Acne vulgaris

  • This is a disease that is characterized by comedones, papules, pustules, nodules, and/or cysts due to obstruction and inflammation of hair follicles and sebaceous gland (pilosebaceous glands).
  • Acne affects about 9.4% of the global population (mainly adolescents). In Kenya, some studies have found a prevalence of acne in Western Kenya to be 11.2%.
  • In acne there is increased sebum production, follicular plugging with sebum and keratinocytes, colonization of follicles by Propionibacterium acnes (a normal skin colonizers) and involvement of various inflammatory mediators.
  • Acnes are classified into two broad categories: Noninflammatory acnes (or comedonal acnes) that are characterized by comedones (which are sebaceous plugs impacted within follicles) and inflammatory acnes that are characterized by papules, pustules, nodules, and cysts.
  • Comedonal acne can be open or closed depending on whether the follicle is dilated or closed at the skin surface.
  • In inflammatory acne papules and pustules Propionibacterium acnes colonizes the closed comedones and degrades sebum into fatty acids that irritate the follicular epithelium. This leads to inflammatory response that disrupts the epithelium even more. The inflamed follicle ruptures into the dermis where the comedone contents produce further local inflammatory reaction generating papules. If the inflammation is intense, purulent pustules are produced. Nodules are deeper lesions that may involve more than one follicle while cysts are large fluctuant nodules.
  • Factor favouring manifestations of acne: puberty, hormonal changes (e.g. pregnancy and the menstrual cycle), drugs and high humidity.
  • Closed plugged pores (whiteheads)
  • Open plugged pores (blackheads)
  • Papules (small red, tender bumps)
  • Pustules (pimples)
  • Nodules (Large, solid, painful lumps beneath the surface of the skin)
  • Cystic lesions (painful, pus-filled lumps beneath the surface of the skin)
  • Crusting of skin bumps
  • Clinical diagnosis
  • Hormonal evaluation tests in suspected cases: total and/or free testosterone, dehydroepiandrosterone sulfate, luteinizing hormone, and follicle-stimulating hormone
  • Culture of skin lesions in cases that are refractory to treatment (to rule out gram-negative folliculitis)
  • Dermatologic Manifestations of Tuberous Sclerosis
  • Folliculitis
  • Milia
  • Perioral Dermatitis
  • Pyoderma faciale
  • Rosacea
  • Syringoma
  • Washing the face (twice per day is good)
  • Avoiding touching or picking at the pimple.
  • Avoid excessive make-up
  • Comedonal acne

* Adapalene cream at bedtime  or  *Tretinoin cream at bedtime or  *Benzoyl peroxide 5% applied  at bedtime. Progress up to 10% when necessary or

*Fixed-dose combinations adapalene–benzoyl peroxide topically at bedtime or

*Clindamycin–benzoyl peroxide at bedtime or

*Clindamycin 1.2% and tretinoin 0.025% (as a gel) at bedtime

*For women, oral contraceptives may improve treatment outcome when added to the above treatment.

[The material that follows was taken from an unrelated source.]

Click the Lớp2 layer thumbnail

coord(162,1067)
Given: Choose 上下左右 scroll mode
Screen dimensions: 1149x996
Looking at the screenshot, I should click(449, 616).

  • Localized mild-to-moderate papulopustular acne

*The medicines and dosage under “Comedonal acne” above.

  • More extensive moderate papulopustular acne

*The medicines and dosage under “Comedonal acne” above and addition of the following systemic antibiotics for more than 12 wks (this may be given concomitantly with topical antibiotics): Either,

** Caps Tetracycline 250 or 500mg BD for 4 wks until satisfactory results are achieved. Then maintenance dose of 250 or 500mg OD is given OR

** Caps Minocycline 50 or 100mg BD for 4 wks until satisfactory results are achieved (NB: it causes less GIT and photosensitization   side effects in comparison Tetracycline. However, on long term use it causes more side effects) OR

** Caps Doxycycline 100mg BD (sub-optimal doses of 20, 50 and 75mg BD have also been shown to be effective). Photosensitization is a major challenge with Doxycycline) OR

**Tabs Azithromycin thrice weekly  for 8 wks (better tolerated and compliance than Erythromycin) OR

** Tabs Erythromycin 250 -500mg BD (useful in pregnancy where tetracyclines are contraindicated).

  • Severe acne

* Oral isotretinoin

0.5 -1.0mg /kg daily [OD or in 2 divided doses] with meals. Dose adjusted after 4 weeks depending on response or side effects OR

*Systemic antibiotics highlighted under “More extensive moderate papulopustular acne” in combination with benzoyl peroxide, with /without topical retinoids.